Household mobility in 2024 was at its lowest level in 50 years as the homeowner mobility rate hit an all-time low, according to the U.S. Census Bureau. Homeowners are moving less due to the lock-in effect of their existing low rate mortgages combined with higher home prices. The lock-in effect could be corrected with a combination of lower mortgage rates, lower housing costs, and/or stronger economic growth. However, it may be tough to clear the fog in the housing market as construction labor shortages and tariffs on materials increase housing costs.

Climate migration

Over the past 50 years, domestic migration in America has flowed from colder parts of the country to warmer, boosting economic growth in the Sun Belt. Counties with more hot weather days began to experience greater population growth beginning in the 1970s, while counties with more cold weather days had lower, or negative, population growth. This domestic migration trend of flows into the Sun Belt is well-known, especially in the real estate industry.

However, the latest decade (2010 to 2020) tells a new story. Domestic migration is shifting back toward the Snow Belt. In the 2024 national climate assessment, the U.S. Global Change Research Program found that the climate is warming faster than the global average and U.S. winters are warming twice as fast as summer. As a result, the Sun Belt faces an increasing number of extreme heat days, while the Snow Belt has fewer extreme cold days with limited changes to summer weather.
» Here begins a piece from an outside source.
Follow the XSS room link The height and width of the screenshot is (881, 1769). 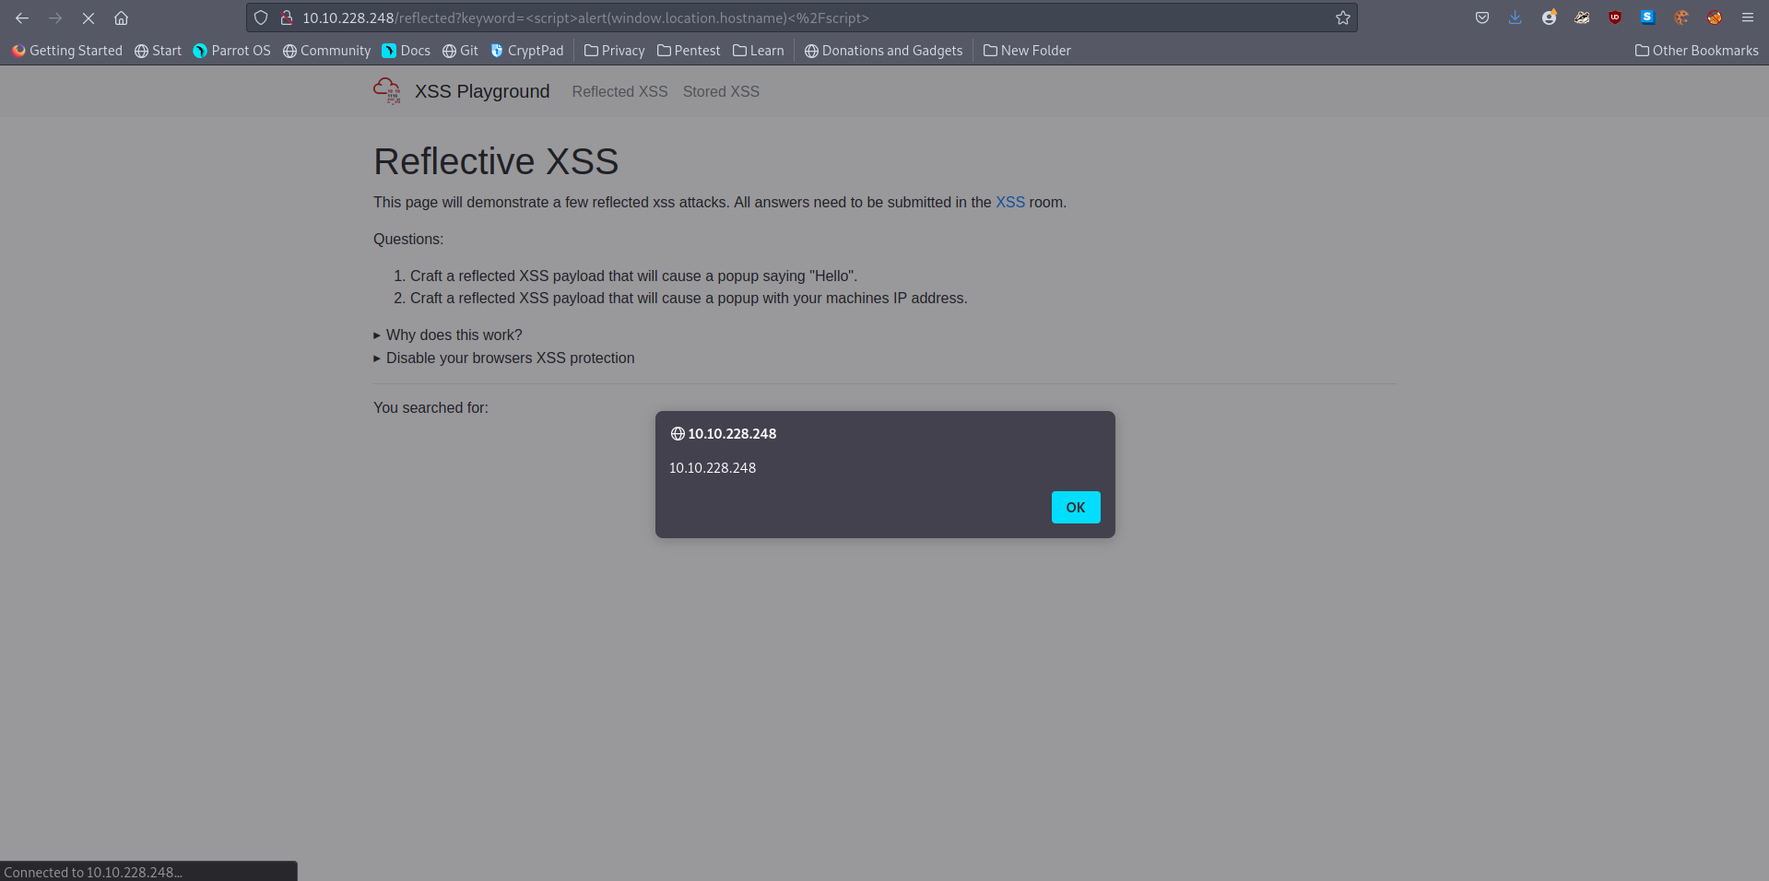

A 2024 working paper from the Federal Reserve Bank of San Francisco finds this shifting migration pattern holds across cities and suburbs and across educational groups with moves concentrated among young adults under 30 and older adults near retirement, at 60–69 years of age.

“States removing immigrants will have lower labor supply, leading to lower economic growth.”
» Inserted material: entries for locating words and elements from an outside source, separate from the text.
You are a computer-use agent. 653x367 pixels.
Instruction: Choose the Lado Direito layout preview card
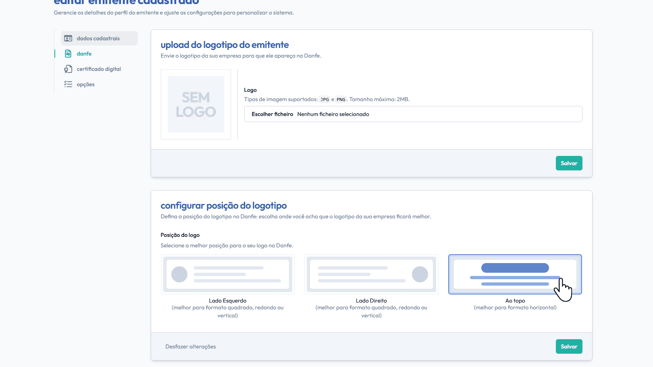(371, 274)
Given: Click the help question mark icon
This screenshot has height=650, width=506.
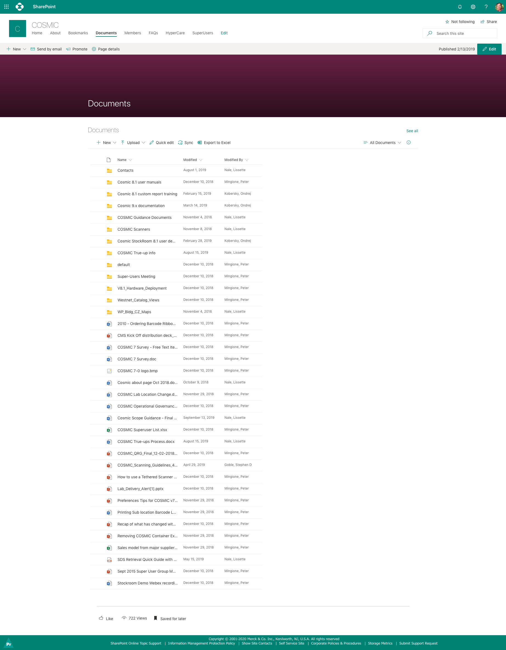Looking at the screenshot, I should 486,7.
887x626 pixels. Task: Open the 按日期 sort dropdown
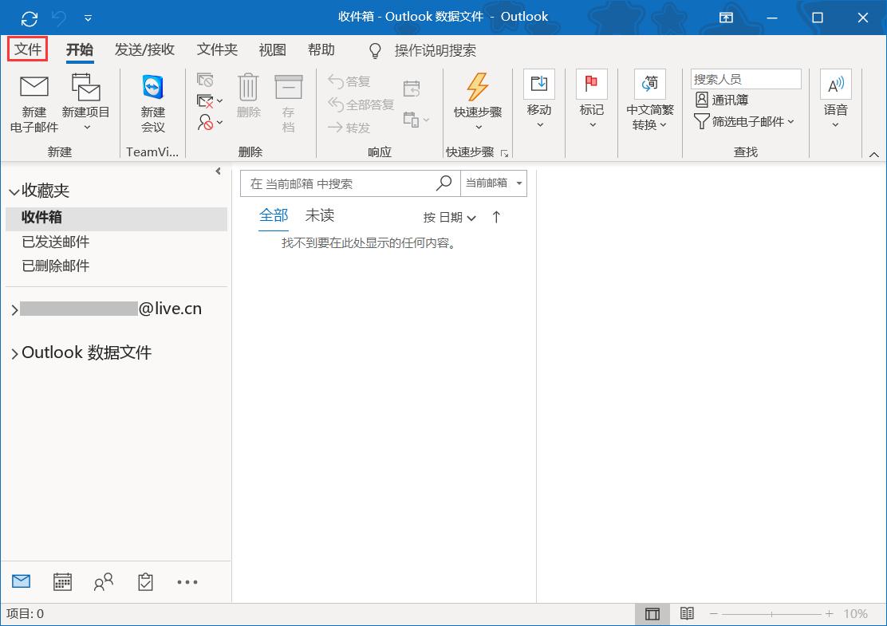447,216
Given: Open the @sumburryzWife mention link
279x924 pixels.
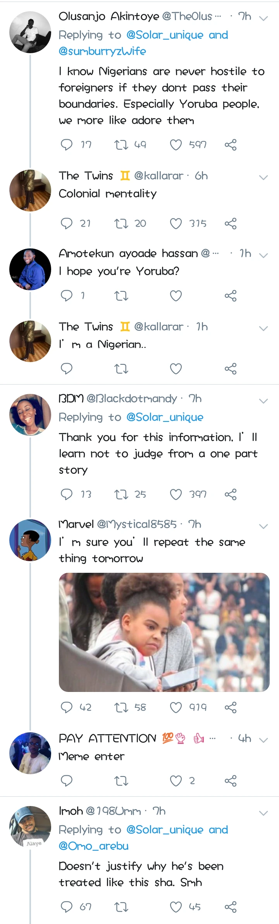Looking at the screenshot, I should 102,51.
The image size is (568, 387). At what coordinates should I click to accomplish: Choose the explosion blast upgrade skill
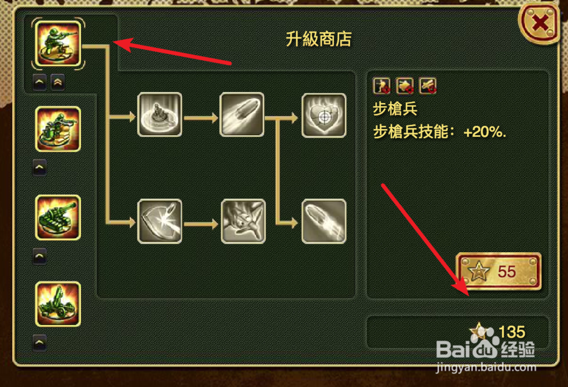[244, 221]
Senior director at a commercial real estate advisory firm

Health care access

State-level health care policy was largely irrelevant to domestic migration decisions until the U.S. Supreme Court’s Dobbs decision in June 2022. As of January 2025, 63 million women and girls live in states where their health care is restricted, creating a new consideration for where to live and work.
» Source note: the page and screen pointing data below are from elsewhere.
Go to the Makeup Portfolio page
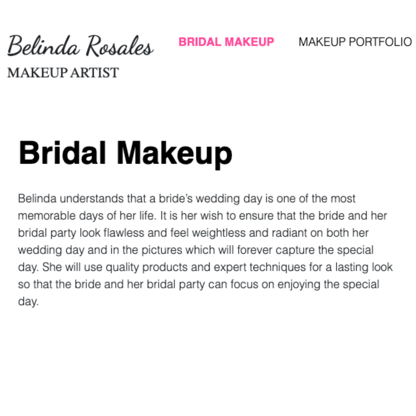The image size is (416, 416). [355, 42]
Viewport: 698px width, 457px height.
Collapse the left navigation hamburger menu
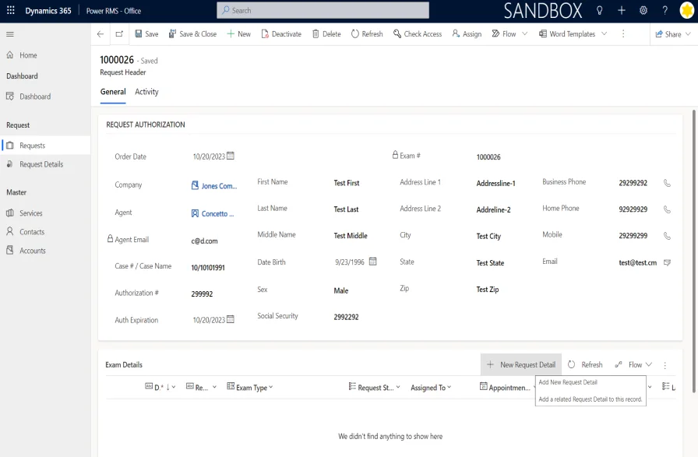point(10,34)
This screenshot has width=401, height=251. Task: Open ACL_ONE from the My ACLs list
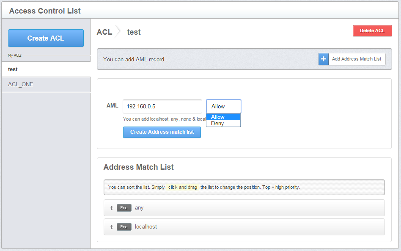click(46, 85)
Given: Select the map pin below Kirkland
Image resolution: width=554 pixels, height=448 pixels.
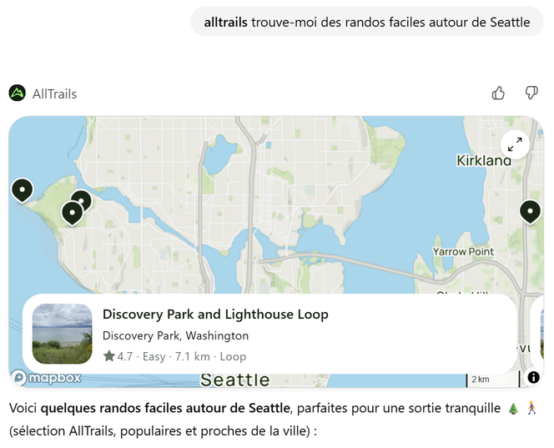Looking at the screenshot, I should (x=530, y=211).
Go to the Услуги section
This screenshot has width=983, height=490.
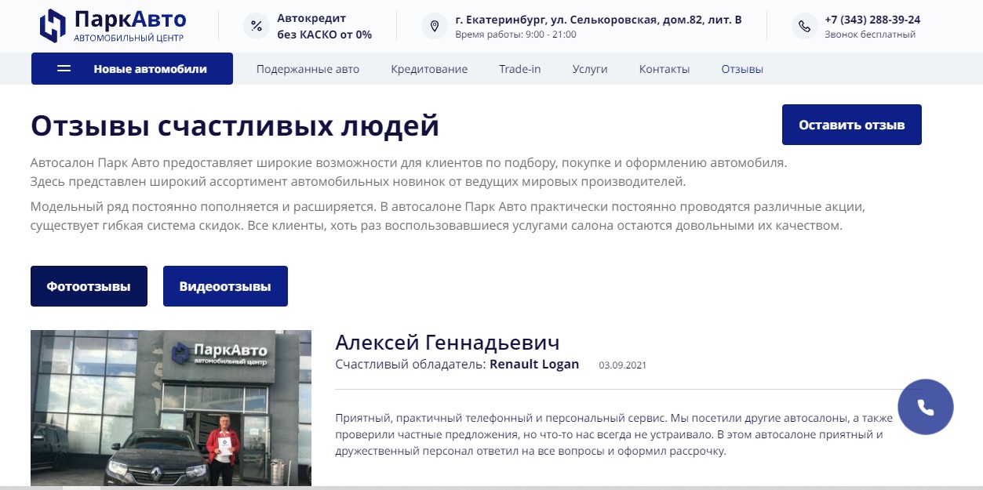(x=590, y=69)
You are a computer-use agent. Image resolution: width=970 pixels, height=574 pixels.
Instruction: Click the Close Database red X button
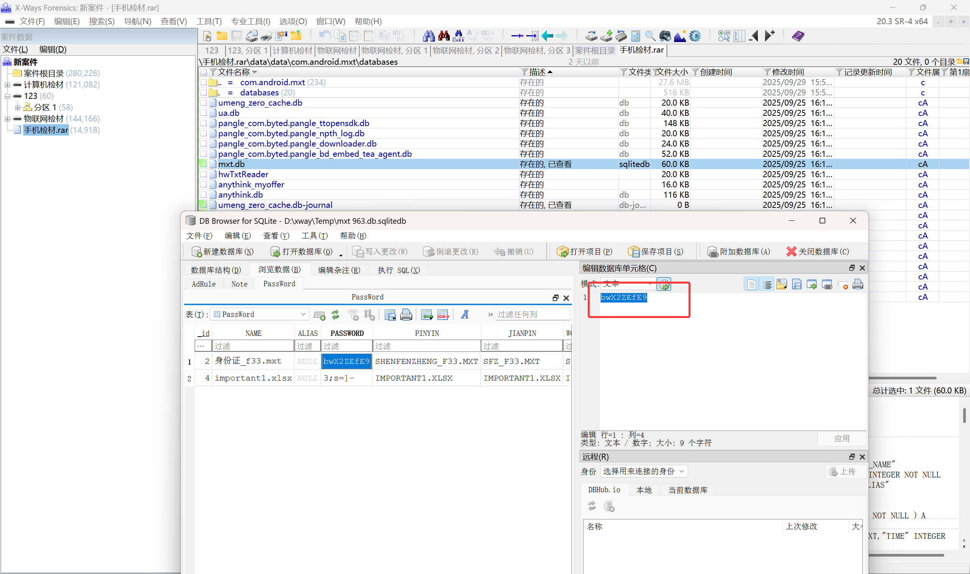(817, 252)
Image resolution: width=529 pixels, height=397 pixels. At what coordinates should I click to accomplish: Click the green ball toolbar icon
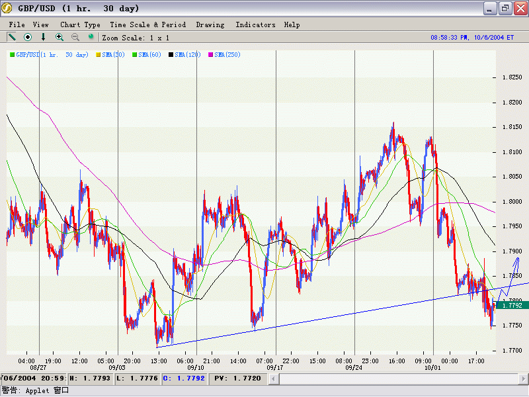[x=91, y=38]
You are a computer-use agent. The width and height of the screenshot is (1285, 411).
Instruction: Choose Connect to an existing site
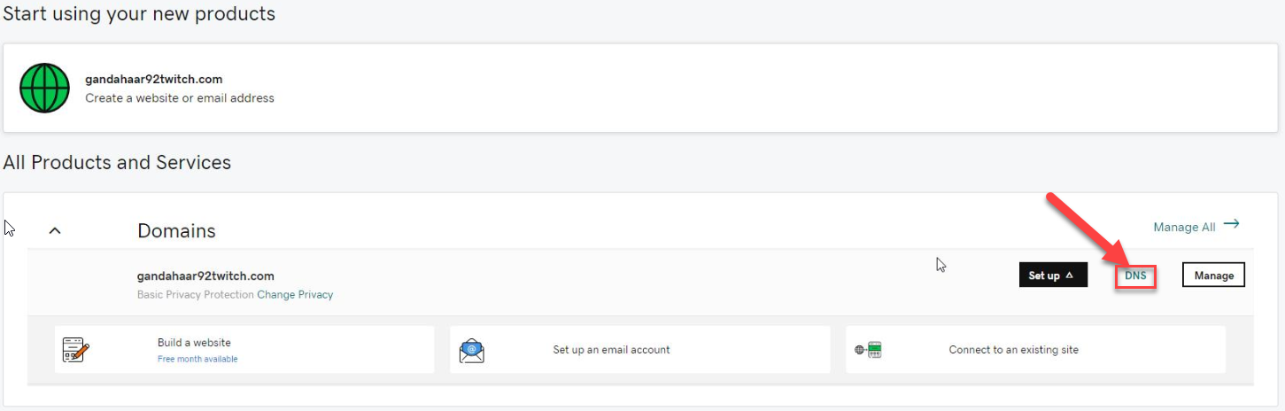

Legislative bans on a single health care procedure or medication create complex problems for patients and doctors. States with abortion bans require patients in need of such care to suffer unnecessary medical complications, including sterilization and death, or risk arrest for seeking and/or accessing such care. In the first year after the Dobbs decision, the maternal mortality rate in states banning access to health care doubled, while states protecting access to reproductive care saw maternal mortality decline by 21 percent, according to April 2025 research by the Gender Equity Policy Institute. The first year after Dobbs also marked the most pregnancy-related prosecutions since 1973, when the data was first collected by Pregnancy Justice.

Obstetricians, gynecologists, and other reproductive health care professionals now risk prosecution in some states for providing care to their patients. This creates an ethics problem for medical professionals and encourages them to work in locations where providing care is not against the law. As a result, the March of Dimes reports that one in every 25 U.S. obstetric-care units closed in the first year after Dobbs, turning 35 percent of U.S. counties into maternity care deserts as of 2024.

The largest share of college-degree holders in America are women, and they must balance their location decisions against the ability to access health care. Young professionals, who are most likely to consider expanding their families, face this challenge as well. A 2025 working paper from the National Bureau of Economic Research found that 36,000 residents moved out of states with health care bans each quarter since the Dobbs decision. These moves are concentrated among young, single-person households, which is a key demographic for growth in real estate demand. 

The combined effects of less migration, lower growth, and new considerations for where to live and work are changing the landscape for real estate demand. Old patterns may not hold, but new opportunities will emerge.